# ssldump: PCAP: syntax error



## setevoy (Jan 22, 2014)

I'm use:


```
# uname -ro
FreeBSD 9.0-RELEASE-p3
```

And latest ssldump:


```
# pkg_info | grep ssldump
ssldump-0.9b3_4     SSLv3/TLS network protocol analyzer
```

When I try start it with decryption - got error:

```
# ssldump -Xnd -i em0 port 8443 -k name.pem -p password
PCAP: syntax error
```

I have installed libpcap:


```
# pkg_info | grep libpcap
dnstop-20121017     Captures and analyzes DNS traffic (or analyzes libpcap dump
libpcap-1.4.0       Ubiquitous network traffic capture library
```

I found one reference about possible problems with some network interfaces in ssldump man-page:



> Support is provided for only for Ethernet and loopback interfaces



So I tried to run ssldump with lo0:


```
# ssldump -Xnd -i lo0 port 8443 -k name.pem -p password
PCAP: syntax error
```

So - how I can run ssldump with packet decryption?

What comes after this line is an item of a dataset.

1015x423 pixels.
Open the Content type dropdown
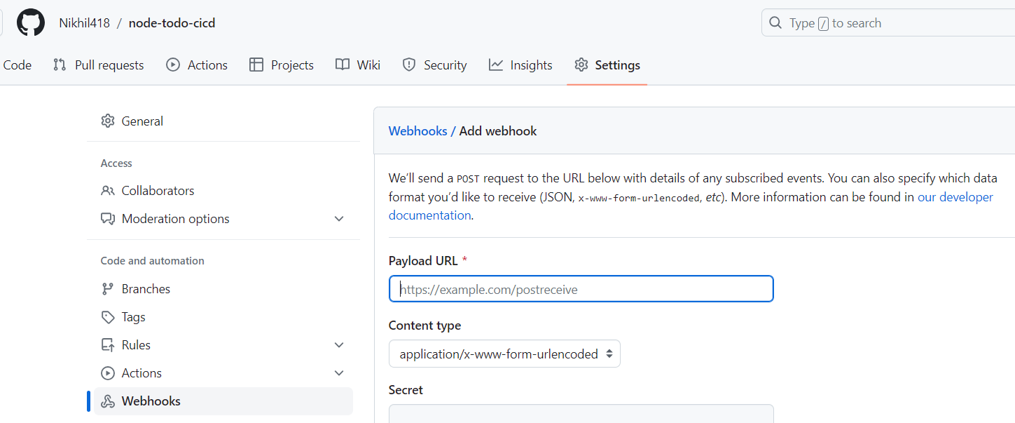[x=504, y=354]
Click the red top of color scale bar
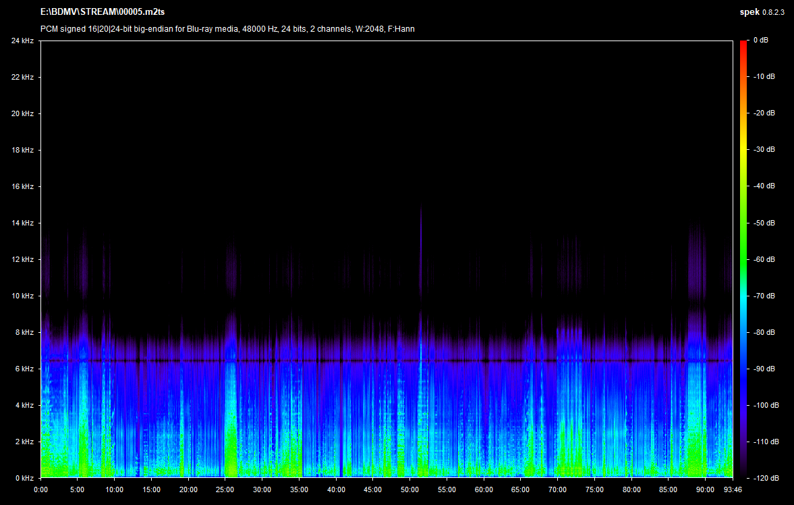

Where is my mistake? 
Thanks.


----------



## setevoy (Jan 22, 2014)

Any "additional" option must be used before "specified" (or vice versa in this definitions ).

Wrong way:

`# ssldump -i em0 port 8443 -a
PCAP: syntax error`

Right way:

`# ssldump -a -i em0 port 8443`


```
PCAP: syntax error
```
 Here means error in ssldump start options - not anywhere in system configuration.


----------



## SirDice (Jan 22, 2014)

setevoy said:
			
		

> ```
> # uname -ro
> FreeBSD 9.0-RELEASE-p3
> ```


FreeBSD 9.0-RELEASE is not supported any more since March 2013. Please upgrade to either 9.1 or 9.2.

http://www.freebsd.org/security/unsupported.html


----------